Below is a very abridged stack trace a developer might see if the backing database became unavailable:
org.springframework.jdbc.support.MetaDataAccessException: Could not get Connection for extracting meta data; nested exception is org.springframework.jdbc.CannotGetJdbcConnectionException: Could not get JDBC Connection; nested exception is java.sql.SQLNonTransientConnectionException: [Pivotal][Greenplum JDBC Driver]Error establishing socket to host and port: 172.16.139.132:5432. Reason: Connection refused
at org.springframework.jdbc.support.JdbcUtils.
extractDatabaseMetaData(JdbcUtils.java:339)
...
at io.pivotal.Application.main(Application.java:10) [classes/:na]
Caused by: org.springframework.jdbc.CannotGetJdbcConnectionException: Could not get JDBC Connection; nested exception is java.sql.SQLNonTransientConnectionException: [Pivotal][Greenplum JDBC Driver]Error establishing socket to host and port: 172.16.139.132:5432. Reason: Connection refused
at org.springframework.jdbc.datasource.DataSourceUtils.
getConnection(DataSourceUtils.java:80) ~[spring-jdbc-4.3.8.RELEASE.jar:4.3.8.RELEASE]
at org.springframework.jdbc.support.JdbcUtils.
extractDatabaseMetaData(JdbcUtils.java:326) ~[spring-jdbc-4.3.8.RELEASE.jar:4.3.8.RELEASE]
... 61 common frames omitted
Caused by: java.sql.SQLNonTransientConnectionException: [Pivotal][Greenplum JDBC Driver]Error establishing socket to host and port: 172.16.139.132:5432. Reason: Connection refused

At first glance, there doesn’t appear to be much useful insight buried in the noise, but upon closer inspection a few gems avail themselves to subsequent analysis. For example, the term Caused by: often prefixes a specific exception message, in this case: Could not get JDBC Connection; and Error establishing socket to host and port: 172.16.139.132:5432. Reason: Connection refused. Messages with this format are great candidates for proactive exposure to a developer, as discussed above. A straightforward implementation realizes this capability using a continuously applied filter to live data via an asynchronous event listener pattern.

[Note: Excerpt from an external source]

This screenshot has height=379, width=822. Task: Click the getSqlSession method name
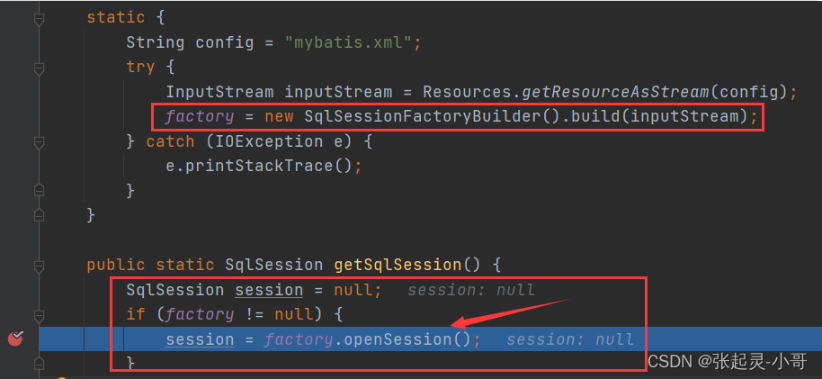point(398,265)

Going into a related, but distinct, the patch of weeds: stack trace text contained in parentheses surfaces the underlying Java class and source line number, e.g. (DataSourceUtils.java:80). This data is sufficient for the longitudinal insight example previously mentioned: “Which Java classes appear the most stack traces?”. In this case we’ll show the utility of having application logs stored in an analytical data warehouse like Greenplum.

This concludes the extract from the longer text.